ウクライナのクレーバ外相は、7日に予定されているバイデン米大統領とプーチン露大統領によるオンライン協議から、情勢解決の突破口は期待していないと発言した。

6日、クレーバ外相がICTV局番組出演時に発言した。

クレーバ氏は、「もちろん、世の中、どんなことでも起こり得るのだが、しかし、私は、明日、何らかの突破口は期待しない。私は、双方が自らの今後の行動のロジックに関して最大限の見方を口にし、その後、状況がその後どのように発展していくかにつき、複数のチームが作業をしていくということになるだろうと思っている」と発言した。

またクレーバ氏は、バイデン米大統領はプーチン露大統領に、ロシアが再侵攻に踏み切った場合にウクライナのパートナー国がどう行動するかにつき非常に明確なシグナルを伝える、プーチン氏はそれを耳にすることになると発言した。

さらにクレーバ氏は、ロシアによるウクライナをNATOに加盟させないための主張へ反論するために、ストックホルムで開かれた欧州安全保障協力機構(OSCE)外相理事会の際に各国外相と作業を始めたと伝えた。

そして同氏は、「私が話をした方の内、誰一人として、その話(編集注:ロシアによるウクライナのNATO加盟阻止の主張)を支持した者はいなかった」と述べ、「だから、今回何らかの類似の合意が達成される可能性を私は排除する。ウクライナの人々だけが、ウクライナがどこへどのように向かうかを決めることができるのだ」と強調した。

クレーバ氏は、ウクライナが公式に非軍事ブロック化を宣言していた2014年時点に、ロシアがウクライナに侵攻したことを喚起した。さらに同氏は、1994年、モルドバが中立を宣言したが、その際同国はそれがトランスニストリア問題の解決に役立つと思っていたが、「しかし、中立は紛争解決には何の役にも立たなかった」と説明した。

その上で同氏は、「皆が理解しているように、現在のロシアは安全を模索していない。同国は、紛争にて生じる混沌を模索している。なぜなら、その混沌にて、ロシアは自らにとって追加的な優位性を得ることができるからだ」と指摘した。

これに先立ち、ウクライナ国防相は、ロシア軍の侵攻の可能性があるのは1月末であり、現在ロシア軍部隊兵力9万3200人が国境沿いや被占領地に集結していると発表していた。米ワシントンポストは、米情報機関の情報として、現在集結している露軍兵力は約7万と評価しつつ、1月にはこれが約17万5000人、大隊戦術群100個にまで増えた上で侵攻が始められる可能性があると報じた。他方で、ロシア政権は、侵攻計画を否定しており、ウクライナの武装を認めているとして欧米諸国を非難している。

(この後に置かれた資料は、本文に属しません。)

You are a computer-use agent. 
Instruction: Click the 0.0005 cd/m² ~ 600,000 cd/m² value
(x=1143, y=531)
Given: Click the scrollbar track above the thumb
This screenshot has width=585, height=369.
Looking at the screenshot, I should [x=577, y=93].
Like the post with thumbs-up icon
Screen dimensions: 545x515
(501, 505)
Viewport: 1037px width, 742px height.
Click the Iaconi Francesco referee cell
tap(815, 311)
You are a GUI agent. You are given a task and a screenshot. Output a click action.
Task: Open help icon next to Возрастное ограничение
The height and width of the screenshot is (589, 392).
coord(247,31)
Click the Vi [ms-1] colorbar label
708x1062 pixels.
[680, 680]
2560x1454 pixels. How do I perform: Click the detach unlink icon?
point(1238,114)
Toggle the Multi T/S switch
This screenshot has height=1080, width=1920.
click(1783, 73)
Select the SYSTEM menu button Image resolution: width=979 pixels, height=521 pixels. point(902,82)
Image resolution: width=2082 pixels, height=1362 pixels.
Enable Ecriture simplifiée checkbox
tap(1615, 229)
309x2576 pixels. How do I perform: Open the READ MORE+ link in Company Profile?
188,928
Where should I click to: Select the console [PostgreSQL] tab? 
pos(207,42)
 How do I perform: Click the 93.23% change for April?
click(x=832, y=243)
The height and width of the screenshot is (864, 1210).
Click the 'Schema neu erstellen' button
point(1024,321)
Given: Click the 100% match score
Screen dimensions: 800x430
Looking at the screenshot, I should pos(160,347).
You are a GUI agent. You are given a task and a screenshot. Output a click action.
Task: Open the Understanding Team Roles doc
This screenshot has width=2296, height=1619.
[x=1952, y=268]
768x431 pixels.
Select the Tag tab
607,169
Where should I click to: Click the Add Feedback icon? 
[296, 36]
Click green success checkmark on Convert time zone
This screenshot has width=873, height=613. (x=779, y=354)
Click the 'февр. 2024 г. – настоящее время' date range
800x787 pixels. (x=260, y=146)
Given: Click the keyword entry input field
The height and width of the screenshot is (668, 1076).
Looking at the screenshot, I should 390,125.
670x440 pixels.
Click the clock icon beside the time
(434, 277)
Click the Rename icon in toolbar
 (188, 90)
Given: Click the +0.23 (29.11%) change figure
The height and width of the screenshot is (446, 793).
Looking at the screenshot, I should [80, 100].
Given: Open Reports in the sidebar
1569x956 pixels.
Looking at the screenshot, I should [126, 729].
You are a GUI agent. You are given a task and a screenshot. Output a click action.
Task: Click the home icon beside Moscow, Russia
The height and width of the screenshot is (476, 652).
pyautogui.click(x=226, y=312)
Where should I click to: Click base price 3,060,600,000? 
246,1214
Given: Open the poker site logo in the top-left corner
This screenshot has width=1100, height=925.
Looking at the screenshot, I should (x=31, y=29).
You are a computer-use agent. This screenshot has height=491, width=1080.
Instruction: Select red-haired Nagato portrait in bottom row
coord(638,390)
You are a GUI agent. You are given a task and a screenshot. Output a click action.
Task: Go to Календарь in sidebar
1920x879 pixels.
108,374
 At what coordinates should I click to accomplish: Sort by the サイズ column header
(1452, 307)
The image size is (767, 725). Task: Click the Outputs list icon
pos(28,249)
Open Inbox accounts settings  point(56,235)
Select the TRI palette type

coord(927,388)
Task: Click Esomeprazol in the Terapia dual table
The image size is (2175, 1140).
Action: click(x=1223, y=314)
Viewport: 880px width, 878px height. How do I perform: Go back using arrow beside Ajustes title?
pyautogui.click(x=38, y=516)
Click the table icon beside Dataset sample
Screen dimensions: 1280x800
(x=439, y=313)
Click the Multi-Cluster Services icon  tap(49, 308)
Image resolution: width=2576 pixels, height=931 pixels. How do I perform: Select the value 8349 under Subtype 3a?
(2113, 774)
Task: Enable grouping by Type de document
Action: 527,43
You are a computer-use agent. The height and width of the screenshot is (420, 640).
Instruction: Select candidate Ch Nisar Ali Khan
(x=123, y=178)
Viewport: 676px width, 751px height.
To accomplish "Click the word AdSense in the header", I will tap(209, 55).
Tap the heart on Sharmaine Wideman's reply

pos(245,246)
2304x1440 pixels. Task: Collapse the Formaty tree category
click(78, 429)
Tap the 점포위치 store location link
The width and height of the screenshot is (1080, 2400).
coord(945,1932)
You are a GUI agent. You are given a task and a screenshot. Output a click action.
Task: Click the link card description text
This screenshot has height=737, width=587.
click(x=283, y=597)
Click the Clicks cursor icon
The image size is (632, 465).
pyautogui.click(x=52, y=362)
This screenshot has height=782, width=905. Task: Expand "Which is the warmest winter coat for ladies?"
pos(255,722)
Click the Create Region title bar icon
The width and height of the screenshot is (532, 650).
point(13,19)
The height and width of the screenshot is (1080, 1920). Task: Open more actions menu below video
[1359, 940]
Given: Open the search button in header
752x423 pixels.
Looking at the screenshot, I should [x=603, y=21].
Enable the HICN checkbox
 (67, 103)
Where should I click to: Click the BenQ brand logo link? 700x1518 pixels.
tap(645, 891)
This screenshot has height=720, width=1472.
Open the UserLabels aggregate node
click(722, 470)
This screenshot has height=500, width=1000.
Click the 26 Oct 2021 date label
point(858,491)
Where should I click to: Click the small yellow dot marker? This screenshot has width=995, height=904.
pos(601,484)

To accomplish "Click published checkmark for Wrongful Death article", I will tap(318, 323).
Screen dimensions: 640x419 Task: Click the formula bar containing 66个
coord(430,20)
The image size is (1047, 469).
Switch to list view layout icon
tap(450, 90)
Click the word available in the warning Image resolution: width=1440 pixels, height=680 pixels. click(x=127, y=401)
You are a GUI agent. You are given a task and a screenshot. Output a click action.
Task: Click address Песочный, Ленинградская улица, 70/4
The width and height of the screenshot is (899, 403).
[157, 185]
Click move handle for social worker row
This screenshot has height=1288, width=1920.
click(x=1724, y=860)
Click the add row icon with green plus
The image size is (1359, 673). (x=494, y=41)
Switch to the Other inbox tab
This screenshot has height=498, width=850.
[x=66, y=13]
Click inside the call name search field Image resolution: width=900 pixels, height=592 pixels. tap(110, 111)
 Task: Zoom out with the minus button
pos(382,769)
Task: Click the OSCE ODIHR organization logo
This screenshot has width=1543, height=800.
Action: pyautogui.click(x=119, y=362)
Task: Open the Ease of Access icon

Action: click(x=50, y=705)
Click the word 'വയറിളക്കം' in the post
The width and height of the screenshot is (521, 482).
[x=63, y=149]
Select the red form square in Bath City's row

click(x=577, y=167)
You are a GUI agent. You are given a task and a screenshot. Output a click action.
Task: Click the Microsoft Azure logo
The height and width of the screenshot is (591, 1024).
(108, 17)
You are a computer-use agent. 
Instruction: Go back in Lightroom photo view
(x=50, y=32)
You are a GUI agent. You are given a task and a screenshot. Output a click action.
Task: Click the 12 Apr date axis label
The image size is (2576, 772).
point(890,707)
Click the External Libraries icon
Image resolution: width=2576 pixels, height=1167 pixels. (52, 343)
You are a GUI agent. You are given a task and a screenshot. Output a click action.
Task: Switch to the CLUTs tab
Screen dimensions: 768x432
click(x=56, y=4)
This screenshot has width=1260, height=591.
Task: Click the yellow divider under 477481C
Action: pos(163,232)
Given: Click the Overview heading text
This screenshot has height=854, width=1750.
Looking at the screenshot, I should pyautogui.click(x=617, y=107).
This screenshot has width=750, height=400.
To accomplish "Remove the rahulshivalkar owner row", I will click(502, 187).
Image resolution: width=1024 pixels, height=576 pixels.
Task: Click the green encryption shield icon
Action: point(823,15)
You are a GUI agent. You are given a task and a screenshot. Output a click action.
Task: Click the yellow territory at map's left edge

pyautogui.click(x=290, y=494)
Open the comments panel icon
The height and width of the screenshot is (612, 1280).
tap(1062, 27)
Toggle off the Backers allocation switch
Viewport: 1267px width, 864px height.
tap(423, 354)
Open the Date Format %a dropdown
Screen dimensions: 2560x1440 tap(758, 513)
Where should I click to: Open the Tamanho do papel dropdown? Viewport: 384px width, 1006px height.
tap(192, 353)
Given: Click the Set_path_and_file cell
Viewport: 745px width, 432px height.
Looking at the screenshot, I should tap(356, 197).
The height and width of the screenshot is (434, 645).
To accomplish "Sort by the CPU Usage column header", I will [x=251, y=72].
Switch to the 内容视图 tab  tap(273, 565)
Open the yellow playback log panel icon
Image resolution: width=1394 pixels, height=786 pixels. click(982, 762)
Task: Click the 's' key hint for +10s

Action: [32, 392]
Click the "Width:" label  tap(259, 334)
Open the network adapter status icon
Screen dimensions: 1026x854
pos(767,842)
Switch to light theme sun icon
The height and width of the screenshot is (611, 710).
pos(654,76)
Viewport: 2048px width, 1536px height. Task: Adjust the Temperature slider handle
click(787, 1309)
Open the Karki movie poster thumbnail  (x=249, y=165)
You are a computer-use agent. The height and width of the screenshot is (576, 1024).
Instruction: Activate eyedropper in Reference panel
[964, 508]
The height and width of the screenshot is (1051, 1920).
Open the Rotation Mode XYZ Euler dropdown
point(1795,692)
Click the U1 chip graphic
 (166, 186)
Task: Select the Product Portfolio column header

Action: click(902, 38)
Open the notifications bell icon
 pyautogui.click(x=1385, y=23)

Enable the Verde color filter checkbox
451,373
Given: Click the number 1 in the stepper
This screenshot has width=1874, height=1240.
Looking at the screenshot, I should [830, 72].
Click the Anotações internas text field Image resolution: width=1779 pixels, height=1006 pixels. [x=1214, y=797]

7日にバイデン米大統領とプーチン露大統領がオンライン会談を行う予定となっている。

これに先立ち、6日、ウクライナのゼレンシキー大統領は、ブリンケン米国務長官と電話会談を行っている。その際、ゼレンシキー大統領は、平和的情勢解決プロセスには代替がないことを強調した他、ブリンケン米国務長官に対して、国境沿いの状況を報告した。また、双方は、7日の米露首脳会談後にゼレンシキー大統領とバイデン米大統領が電話会談を行うことで合意している。また、バイデン米大統領は6日、英国、イタリア、ドイツ、フランスの首脳とも本件につき電話会談を行い、立場を調整している。